Materials provided Block Start
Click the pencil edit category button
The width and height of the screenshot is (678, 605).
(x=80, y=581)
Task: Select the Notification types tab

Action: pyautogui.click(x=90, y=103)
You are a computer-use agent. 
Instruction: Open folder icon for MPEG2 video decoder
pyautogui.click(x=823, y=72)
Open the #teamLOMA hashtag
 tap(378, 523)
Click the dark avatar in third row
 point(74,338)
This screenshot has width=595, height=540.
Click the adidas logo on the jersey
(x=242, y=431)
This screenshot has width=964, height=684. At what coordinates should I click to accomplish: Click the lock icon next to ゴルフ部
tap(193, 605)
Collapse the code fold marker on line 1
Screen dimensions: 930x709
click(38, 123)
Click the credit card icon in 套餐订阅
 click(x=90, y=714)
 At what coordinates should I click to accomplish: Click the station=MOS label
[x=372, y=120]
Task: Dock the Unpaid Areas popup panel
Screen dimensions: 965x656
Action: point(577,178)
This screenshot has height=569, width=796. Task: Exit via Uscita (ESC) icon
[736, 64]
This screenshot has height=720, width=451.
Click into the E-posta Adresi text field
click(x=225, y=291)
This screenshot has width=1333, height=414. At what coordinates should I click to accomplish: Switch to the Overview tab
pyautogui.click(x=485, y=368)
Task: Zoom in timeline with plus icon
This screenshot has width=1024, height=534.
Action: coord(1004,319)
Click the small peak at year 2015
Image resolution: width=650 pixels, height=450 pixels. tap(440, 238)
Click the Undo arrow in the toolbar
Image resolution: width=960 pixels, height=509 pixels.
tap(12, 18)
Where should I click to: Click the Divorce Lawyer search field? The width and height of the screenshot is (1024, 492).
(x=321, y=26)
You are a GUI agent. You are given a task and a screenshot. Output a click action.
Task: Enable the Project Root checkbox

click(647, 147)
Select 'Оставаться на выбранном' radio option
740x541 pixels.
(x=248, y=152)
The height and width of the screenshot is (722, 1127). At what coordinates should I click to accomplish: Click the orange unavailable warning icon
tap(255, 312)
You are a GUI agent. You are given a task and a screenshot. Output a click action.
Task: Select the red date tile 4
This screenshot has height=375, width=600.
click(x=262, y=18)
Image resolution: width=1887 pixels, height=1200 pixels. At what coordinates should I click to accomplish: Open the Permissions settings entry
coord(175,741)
Materials provided Block End
Exercise prompt:
Your task is to write out, exactly, the line that contains "This screenshot has height=720, width=451." and each line after it to the end of the data, with no other lines.

Exercise result:
This screenshot has height=720, width=451.
Click into the E-posta Adresi text field
click(x=225, y=291)
This screenshot has width=1333, height=414. At what coordinates should I click to accomplish: Switch to the Overview tab
pyautogui.click(x=485, y=368)
Task: Zoom in timeline with plus icon
This screenshot has width=1024, height=534.
Action: coord(1004,319)
Click the small peak at year 2015
Image resolution: width=650 pixels, height=450 pixels. tap(440, 238)
Click the Undo arrow in the toolbar
Image resolution: width=960 pixels, height=509 pixels.
tap(12, 18)
Where should I click to: Click the Divorce Lawyer search field? The width and height of the screenshot is (1024, 492).
(x=321, y=26)
You are a GUI agent. You are given a task and a screenshot. Output a click action.
Task: Enable the Project Root checkbox

click(647, 147)
Select 'Оставаться на выбранном' radio option
740x541 pixels.
(x=248, y=152)
The height and width of the screenshot is (722, 1127). At what coordinates should I click to accomplish: Click the orange unavailable warning icon
tap(255, 312)
You are a GUI agent. You are given a task and a screenshot. Output a click action.
Task: Select the red date tile 4
This screenshot has height=375, width=600.
click(x=262, y=18)
Image resolution: width=1887 pixels, height=1200 pixels. At what coordinates should I click to accomplish: Open the Permissions settings entry
coord(175,741)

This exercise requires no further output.